How much should Goldman pay Lloyd Blankfein?
By Antony Currie and Rob Cox
NEW YORK – How much should Goldman Sachs pay Lloyd Blankfein? A year after the investment bank’s chief — and virtually all his peers — received what for them was a relative pittance, it’s the big question on Wall Street. And so it should be.
Compensation for the head of the industry’s top money-maker will set a new benchmark. That gives Goldman’s directors a golden opportunity to show that the firm is less out of touch than critics suggest. The first, and hopefully most obvious, step in deciding Blankfein’s take — which will also set standards for Goldman’s other top executives — is to throw out bubble-year pay precedents, and any spurious calculations that produced them.
Take the 0.6 percent of net income Blankfein was paid in 2007. Based on Goldman’s expected net income this year, he would be in line for a 2009 payday of around $64 million, only just shy of the bumper $68 million he received two years ago. That would provoke justifiable uproar.
Yet back in 2007, Goldman was far from the most egregious in setting executive pay. As a proportion of earnings, Blankfein’s 2007 haul was just half what Lehman Brothers handed Dick Fuld. A year earlier, of the major investment bank bosses only Morgan Stanley’s John Mack received less, some 0.5 percent of profits. Bear Stearns’ chummy board, meanwhile, awarded chief executive Jimmy Cayne a whopping 1.9 cents for every dollar the bank made the year before it effectively went bust.
The better paid of the bunch on this metric presided over some of the biggest failures of the past two years. It’s ironic that, at the time, one argument for paying the likes of Fuld and Cayne more handsomely than rivals was that they had been in the job for more than a decade and were responsible for safely navigating their firms through a variety of crises as well as for recent growth.
Those and other justifications for towering paychecks proved false. The credit crisis of 2008 exposed deep flaws in a business where investment banks magnified returns with short-term debt financing. When that funding dried up, a taxpayer-funded relief effort was needed to prevent the industry from collapsing.

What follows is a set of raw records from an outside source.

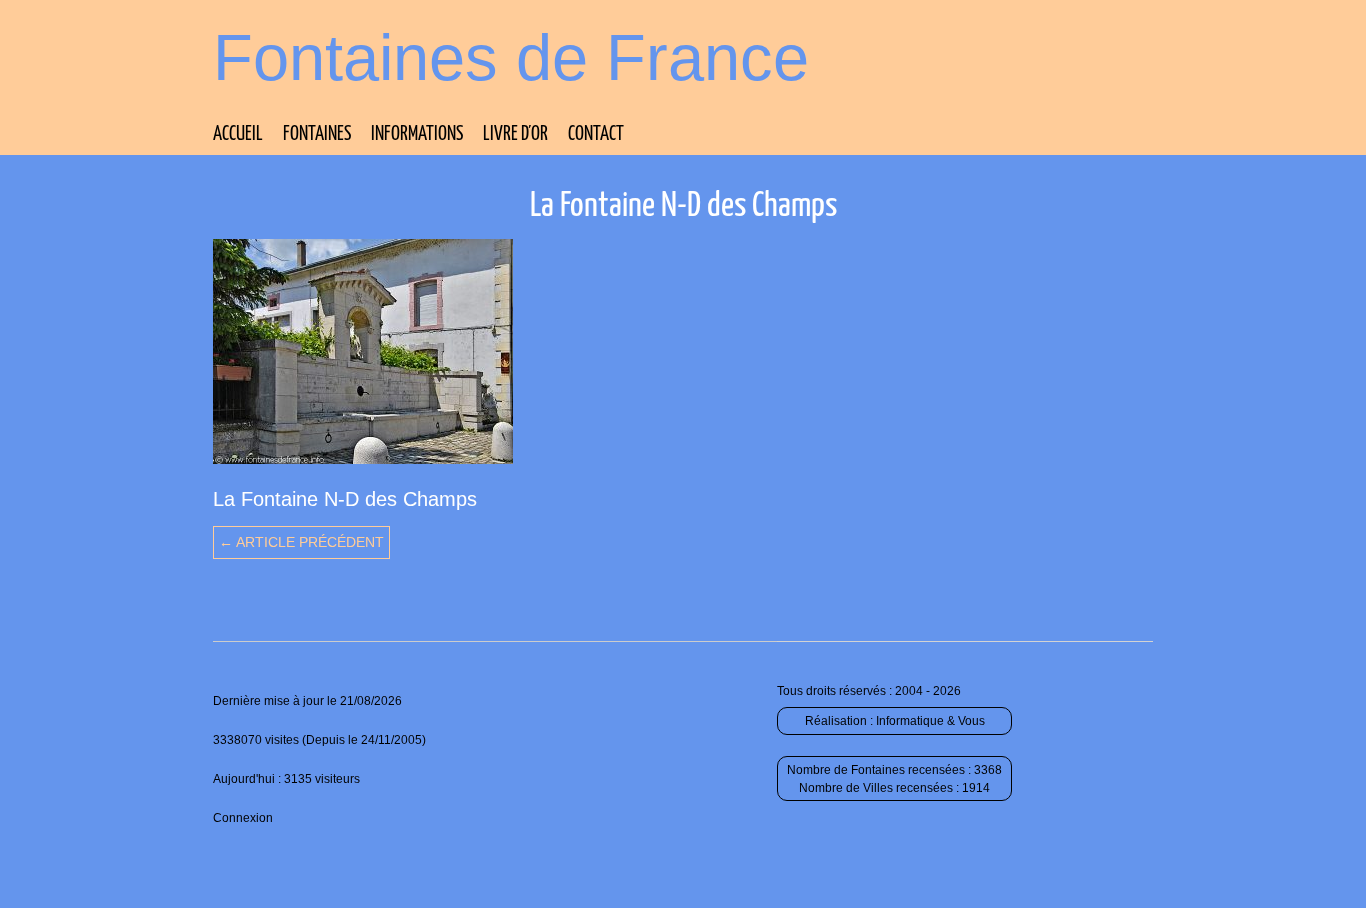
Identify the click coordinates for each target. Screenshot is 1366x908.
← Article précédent (301, 542)
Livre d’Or (515, 134)
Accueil (238, 134)
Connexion (243, 818)
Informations (417, 134)
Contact (596, 134)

AN ELDER STATESMAN AFTER THREE YEARS
The recent history explains why Blankfein’s pay this year is even more of a yardstick than usual for the industry. Not only is Goldman cranking out more money and better returns than any other firm, but changes of leadership at most rivals have made him one of the industry’s elder statesmen — just three years into the job. It’ll be tough for others to justify paying chiefs more by almost any metric.
Figuring out the right level of pay is hard, though. For starters, while Goldman is on course to earn almost $11 billion this year, it has done so in part on the back of myriad taxpayer sponsored and funded programs to kick start capital markets. Goldman still seems reluctant to admit that it, too, would have fared poorly without the government’s intervention.

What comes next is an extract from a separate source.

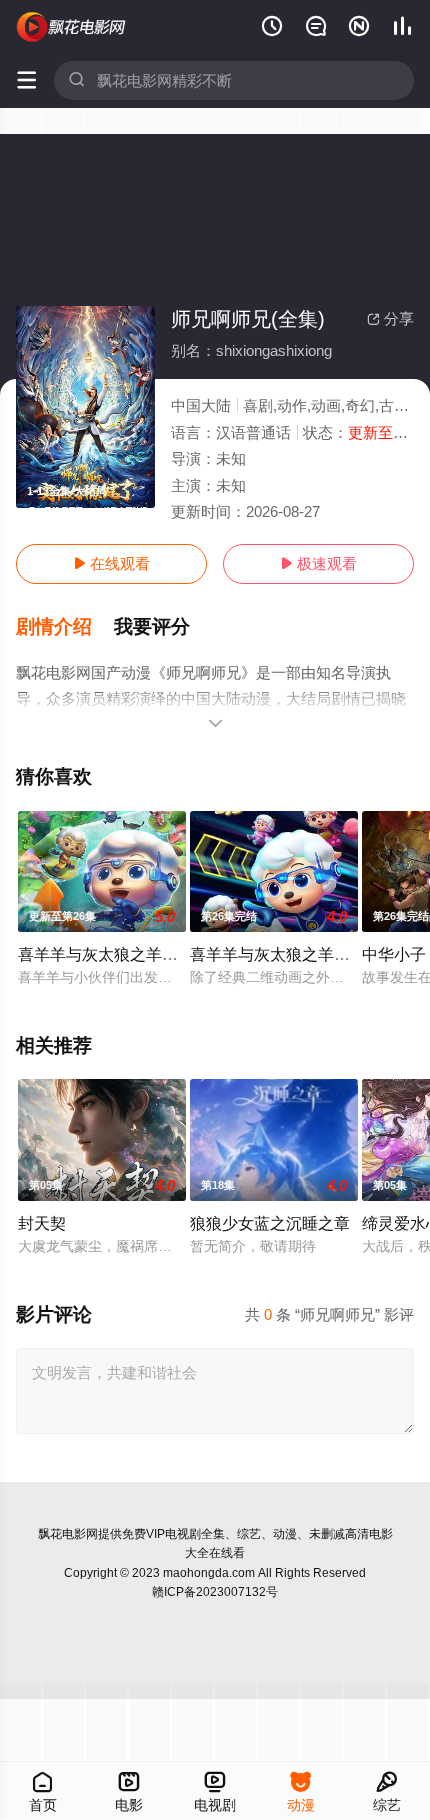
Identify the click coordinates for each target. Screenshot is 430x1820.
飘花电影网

But the continuing backlash over the nearly $20 billion in compensation and benefits the firm is expected to accrue through the year may tempt its board to keep Blankfein’s pay in the single-digit millions to avoid public censure. That, however, would be a flawed strategy. Firstly, it’s not clear that critics of Wall Street and executive pay would oppose a $9 million payout any less than one twice as large.

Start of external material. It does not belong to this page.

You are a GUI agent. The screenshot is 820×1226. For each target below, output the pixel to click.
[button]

And more to the point, Blankfein genuinely deserves to be rewarded for managing the firm through the worst crisis in decades. That’s worth more than the $11 million or so average payout of an S&P 500 boss — and a premium to the $9 million that Robert Benmosche is to receive for running government-owned AIG <AIG.N> is certainly justified, too.
The right number may be somewhere around $20 million. And in a nod to concerns about limiting short-term incentives, Goldman could pay 90 percent of that in stock — compared with 60 percent in 2007. At a time of high unemployment, and after significant government assistance in bailing out the capital markets, even that may seem too generous. But it would be far less than boom-time bonanzas, and at 0.2 percent of earnings would set a more reasonable ceiling for Goldman’s less profitable peers.